= Frau und Hund =

German magazine on art, poetry and politics

Frau und Hund ("Woman and Dog") is a German magazine of art, poetry and related subjects, including politics, published thrice yearly by painter Markus Lüpertz and edited by writer G.H. Holländer. The subtitle "Zeitschrift für kursives Denken" ("Journal of Diagonal Thinking") plays on the German term for italics ("kursiv") and the German equivalent of (dis)course, Kurs as opposed to Diskurs.

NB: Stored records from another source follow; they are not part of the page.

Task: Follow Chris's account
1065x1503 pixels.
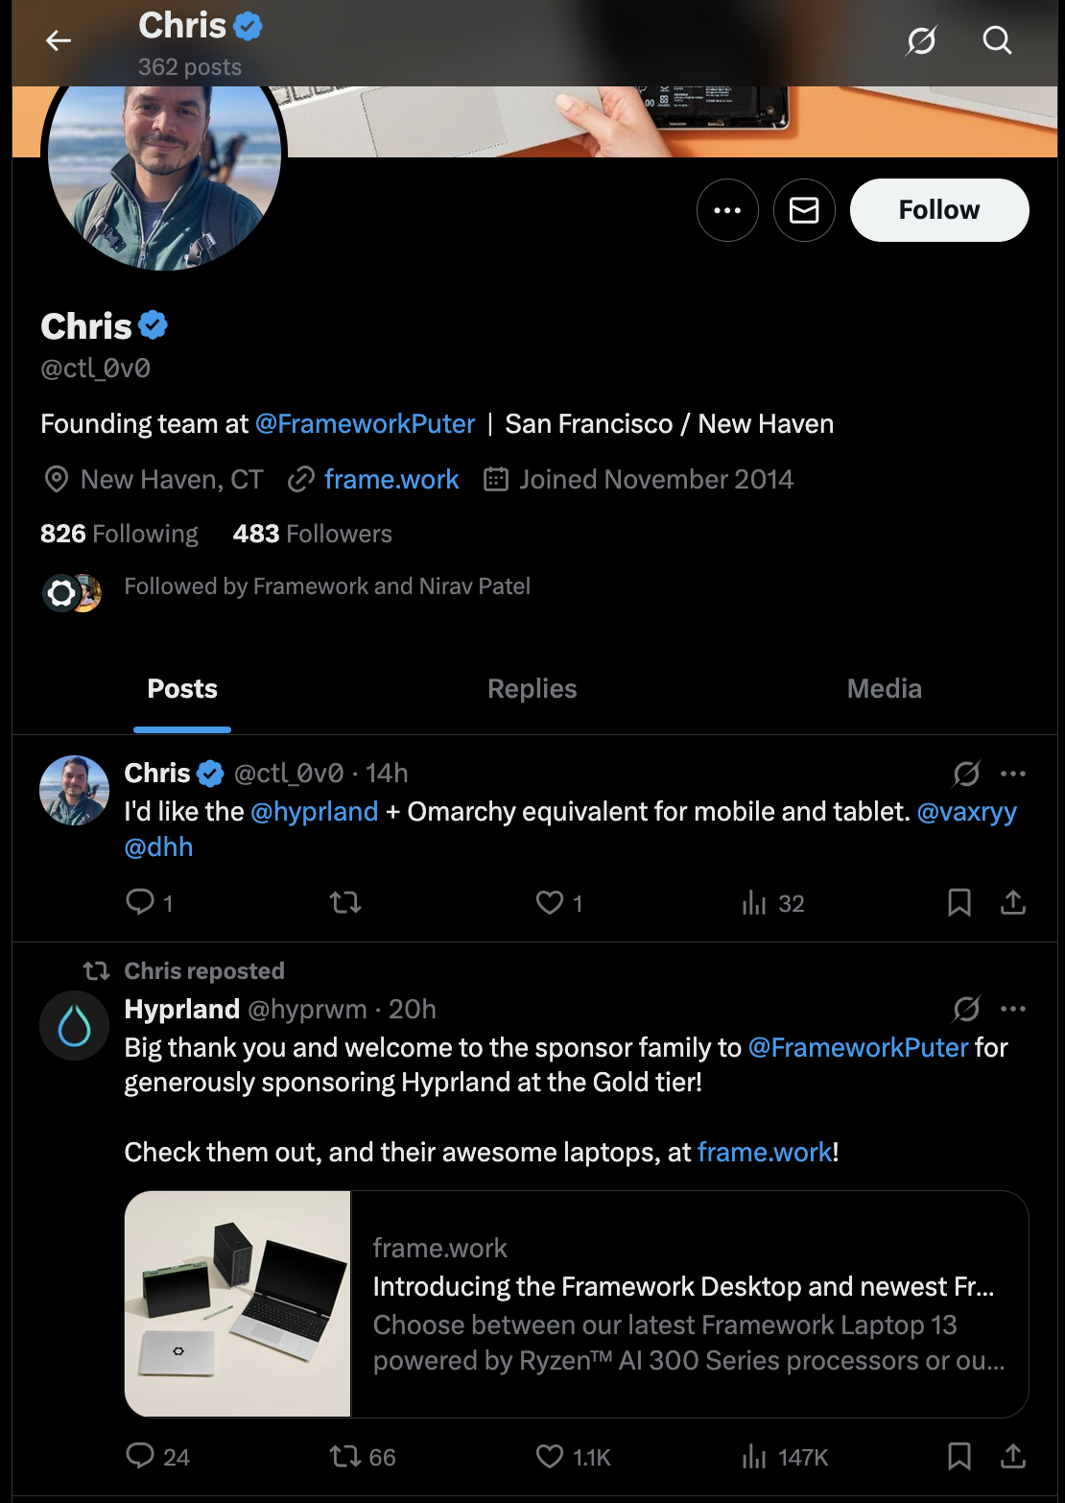Action: [x=938, y=210]
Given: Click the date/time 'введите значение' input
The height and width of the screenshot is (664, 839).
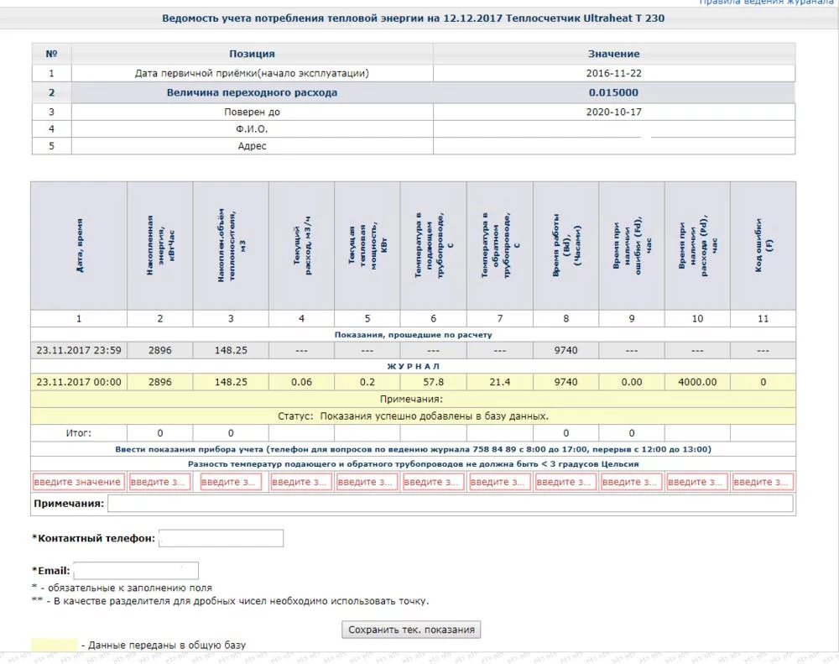Looking at the screenshot, I should [x=78, y=483].
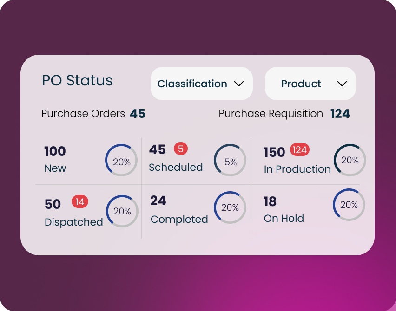Click the red 5 badge on Scheduled

(181, 149)
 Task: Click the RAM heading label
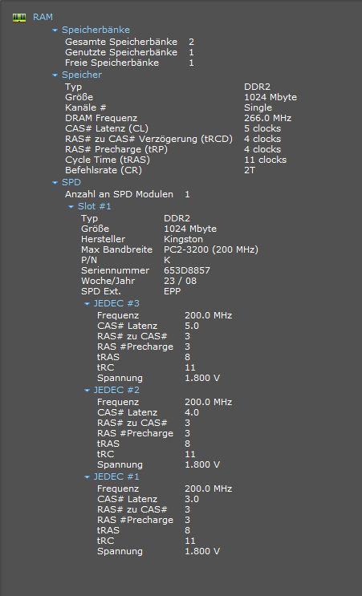43,17
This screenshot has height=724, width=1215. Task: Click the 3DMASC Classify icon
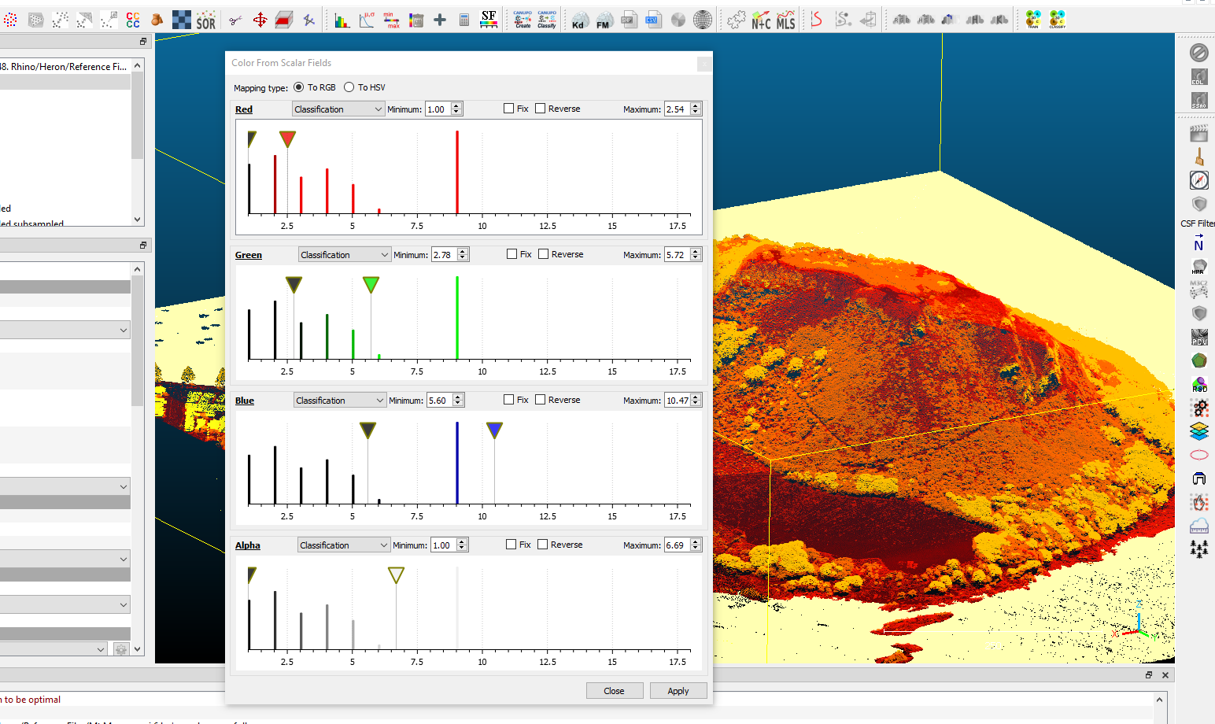pos(1057,20)
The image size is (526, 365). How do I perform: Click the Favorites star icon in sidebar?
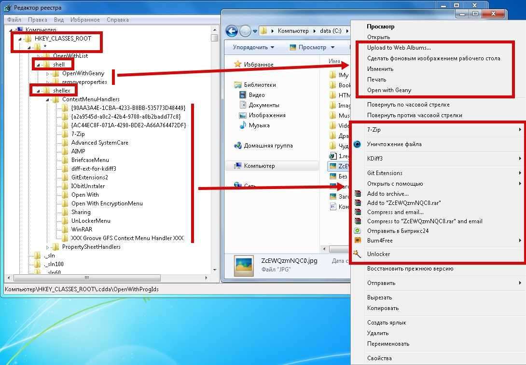(238, 65)
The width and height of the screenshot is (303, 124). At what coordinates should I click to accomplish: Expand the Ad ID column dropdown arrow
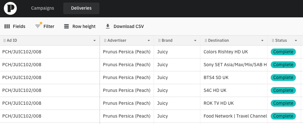point(95,40)
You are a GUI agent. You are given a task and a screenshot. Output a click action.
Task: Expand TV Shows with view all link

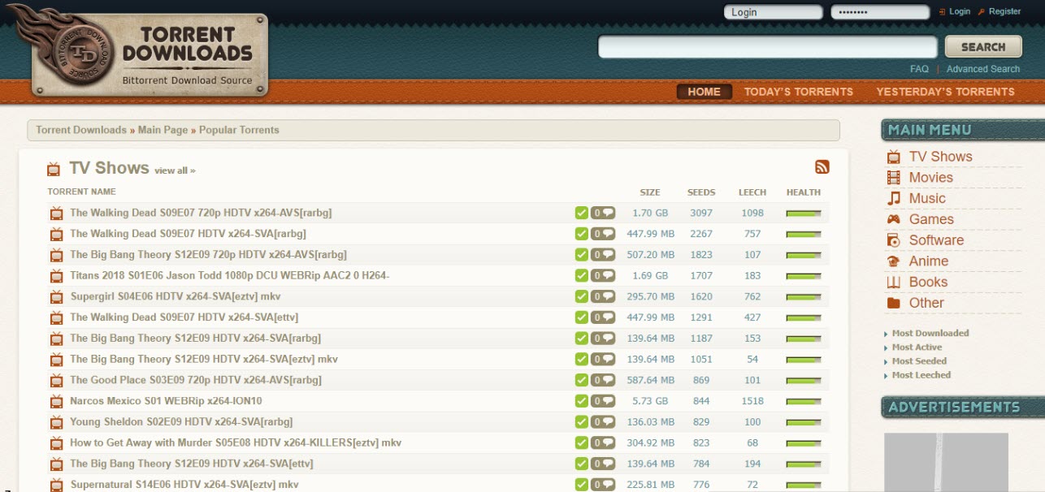point(175,170)
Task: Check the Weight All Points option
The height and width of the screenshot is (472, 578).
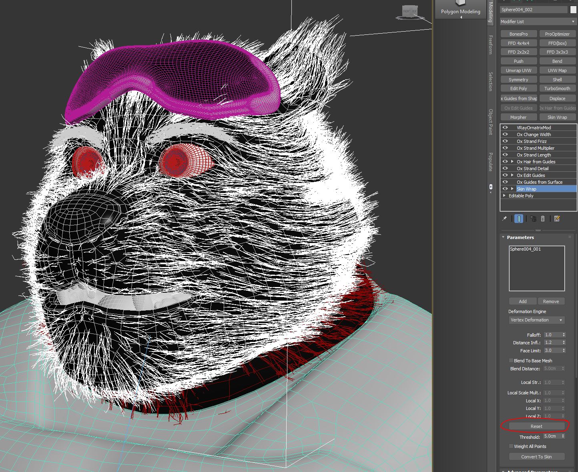Action: click(511, 446)
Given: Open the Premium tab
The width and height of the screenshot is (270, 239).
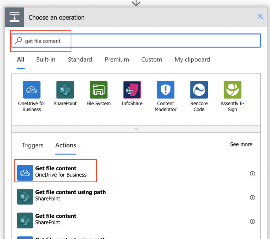Looking at the screenshot, I should click(x=117, y=59).
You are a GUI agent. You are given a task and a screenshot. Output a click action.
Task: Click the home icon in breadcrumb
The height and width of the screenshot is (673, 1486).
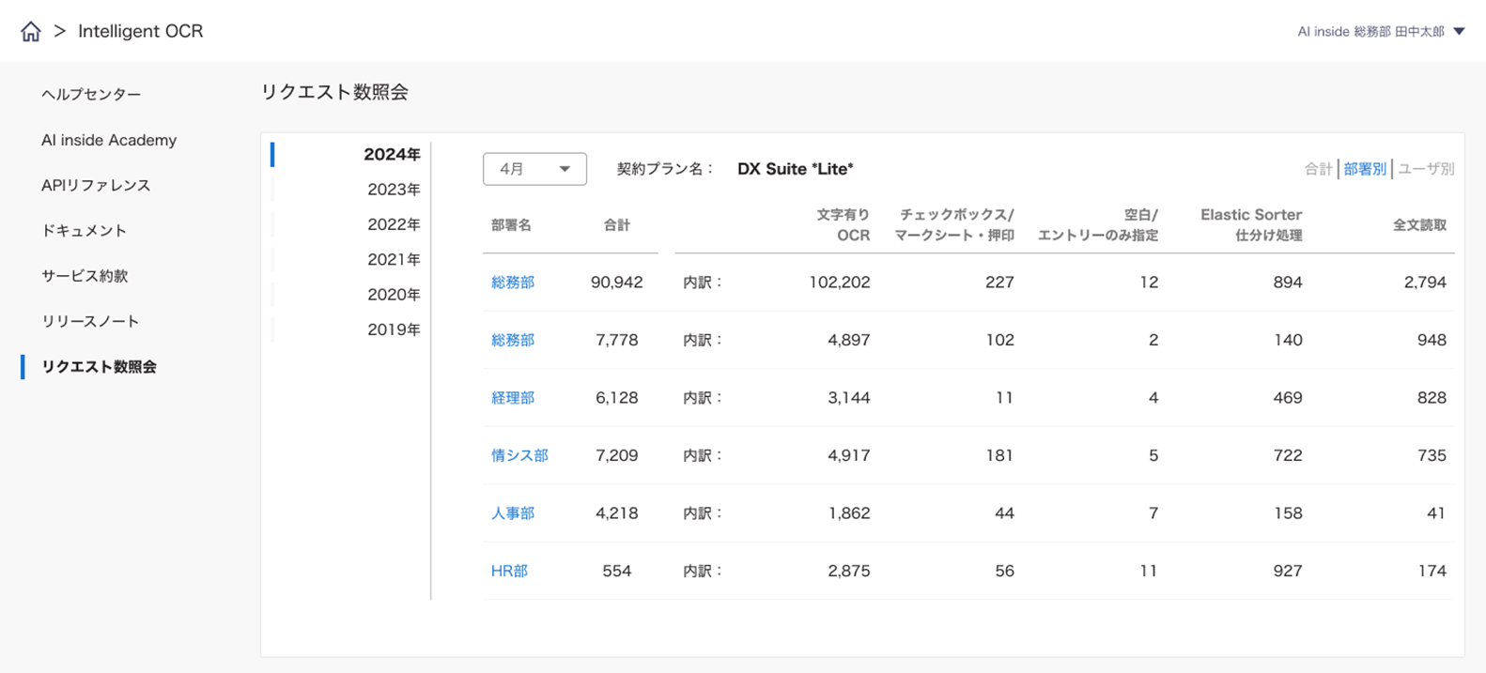[x=31, y=32]
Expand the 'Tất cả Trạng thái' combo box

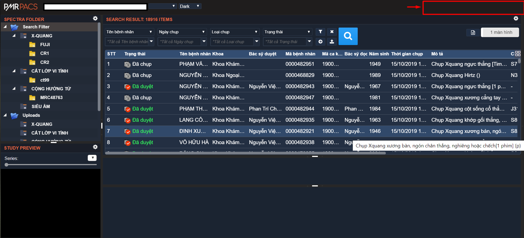309,41
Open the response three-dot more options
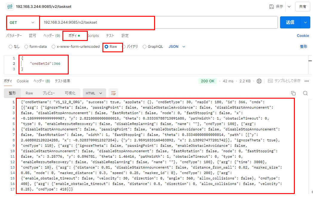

The magazine was first published in 2003 on occasion of the ART BASEL and distributed to visitors of the fair; a supplement entirely published in Italian was presented at the German Academy of Villa Massimo, Rome, on 1 April 2004, while a similar French version was presented at the Centre Pompidou, Paris, on 29 November 2006. Overall, ten regular issues have been published until the beginning of 2007.

==Featured authors==
- Frank Stella
- Brenton Broadstock
- Moni Ovadia
- Valentino Zeichen
- Piero Falchetta
- Jean-Claude Lebensztejn
- Benoît Gréan
- Jean Marois
- Anouk Jevtić
- László Krasznahorkai
- Yuri Averbakh
- Zlatko Krasni
- Heinrich Steinfest
- Durs Grünbein
- Daniel Spoerri
- Jörg Immendorff

There are hardly any reviews of periodicals in the German press. The magazine was, however, reviewed twice by the Frankfurter Allgemeine Zeitung, once in 2004 and once in 2006. Die Welt published an extract from issue 8, accompanied by a short characterization of the reviews aims, in November 2006.